Medina's intro from the movie plays over again, and she tells of the machines that clean the sand. She says that one found Jim passed out on the beach, and that his heart just stopped beating, because of a combination of prescription drugs he had stolen. His body is cremated, and the family gathers at the beach as a unit. Sandy runs into the water and dumps his ashes in, crying out. She hugs Medina and tells her she's sorry over and over. Medina says in a voiceover that her father would like her to come and live with him, and that her mother is getting help and would also like her to come.
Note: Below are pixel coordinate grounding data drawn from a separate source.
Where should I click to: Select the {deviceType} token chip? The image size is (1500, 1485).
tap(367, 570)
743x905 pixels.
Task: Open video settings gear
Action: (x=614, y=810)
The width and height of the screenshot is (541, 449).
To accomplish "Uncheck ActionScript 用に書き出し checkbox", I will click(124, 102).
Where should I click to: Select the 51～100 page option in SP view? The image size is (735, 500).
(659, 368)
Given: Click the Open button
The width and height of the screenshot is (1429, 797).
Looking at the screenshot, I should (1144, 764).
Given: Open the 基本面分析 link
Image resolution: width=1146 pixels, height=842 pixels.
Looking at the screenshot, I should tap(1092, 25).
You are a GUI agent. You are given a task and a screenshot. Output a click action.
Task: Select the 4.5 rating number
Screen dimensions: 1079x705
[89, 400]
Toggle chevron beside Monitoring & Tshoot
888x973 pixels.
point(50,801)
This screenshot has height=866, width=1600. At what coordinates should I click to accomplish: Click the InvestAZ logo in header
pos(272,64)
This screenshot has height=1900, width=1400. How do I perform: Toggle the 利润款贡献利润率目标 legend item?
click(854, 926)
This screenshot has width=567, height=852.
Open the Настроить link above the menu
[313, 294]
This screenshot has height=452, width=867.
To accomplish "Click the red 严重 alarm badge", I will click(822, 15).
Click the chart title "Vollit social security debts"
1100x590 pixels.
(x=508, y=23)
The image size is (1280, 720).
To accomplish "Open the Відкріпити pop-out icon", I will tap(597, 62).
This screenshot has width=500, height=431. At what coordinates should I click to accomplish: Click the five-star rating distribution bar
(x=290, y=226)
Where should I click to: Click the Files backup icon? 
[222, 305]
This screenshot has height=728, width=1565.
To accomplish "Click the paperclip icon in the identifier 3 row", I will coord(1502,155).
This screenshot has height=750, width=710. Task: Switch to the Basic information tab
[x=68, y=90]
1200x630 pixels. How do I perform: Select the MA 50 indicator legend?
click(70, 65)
She says she will do neither, and she will travel without a plan, to surf and see the world, like she and Jim had said they would do.

==Cast==
- Jennifer Garner as Sandy Mason, Phil's wife and Medina and Jim's mother
- Maika Monroe as Medina Mason, Phil and Sandy's daughter and Jim's twin sister
- Cody Fern as Jim Mason, Medina's twin brother and Phil and Sandy's son
- Justin Kirk as Phil Mason, Sandy's husband and Medina and Jim's father
- Goran Višnjić as Joe
- Elisabeth Röhm as Kristen
- Joely Fisher as Janet
- Stevie Lynn Jones as Heather
- Alicia Silverstone as Ava
- Noah Silver as Adrian
- Thomas Cocquerel as Mildew
- Milo Gibson as Chad
- Alex Neustaedter as Alex
- Alex Knost as Famous Surfer

==Production==
In October 2015, it was announced that Jennifer Garner and Maika Monroe had been cast in the film, with Emmett Malloy and Brendan Malloy directing, based on the novel of the same name by Joy Nicholson, from a screenplay by Karen Croner. Firm Films would produce the film. In January 2016, Stephen Moyer, Elisabeth Röhm, Goran Višnjić, Milo Gibson, Noah Silver, Joely Fisher and Stevie Lynn Jones joined the cast. In February 2016, Justin Kirk, Alicia Silverstone and Tom Cocrel joined the cast, with Kirk replacing Moyer. Production began in March 2016.

== Soundtrack ==

The Tribes of Palos Verdes is the soundtrack album for the film and was released on December 8, 2017 and features 10 songs by artists such as Jack Johnson, and Bahamas. The soundtrack also includes an original score by 2x Academy Award winning composer Gustavo Santaolalla.

- Track listing

1. "Tribes of Palos Verdes Theme" - Gustavo Santaolalla
2. "My Love" - Bahamas
3. "Teenage Girl" - Cherry Glazerr
4. "Rumination" - Branden Miller
5. "Easy Easy" - King Krule
6. "Glued To You" - Tomorrows Tulips
7. "Jim's Theme" - Gustavo Santaolalla
8. "Baby" - Ariel Pink's Haunted Graffiti (featuring Dâm-Funk)
9. "Facedown" - Gustavo Santaolalla
10. "Only the Ocean" - Jack Johnson

=== Singles ===
The lead single of the album was "My Love" by Bahamas, which was released on November 5, 2017. A music video for the song was released on December 11. The second single, "Only the Ocean" by Jack Johnson, was released on December 13, 2017, along with a music video. The music video for "Only the Ocean" has received over 1.5 million views on Vevo.

==Release==
In May 2017, IFC Films acquired U.S. distribution rights to the film. It was released on December 1, 2017.

==Reception==
On the review aggregator website Rotten Tomatoes, the film holds an approval rating of 69% based on reviews from 29 critics, with an average rating of 5.5/10. The website's critics consensus reads, "The Tribes of Palos Verdes serves up a minor – albeit alluringly atmospheric – variation on the coming-of-age story, led by a strong performance from Maika Monroe." Metacritic, which uses a weighted average, assigned the film a score of 49 out of 100, based on reviews from 10 critics, indicating "mixed or average reviews".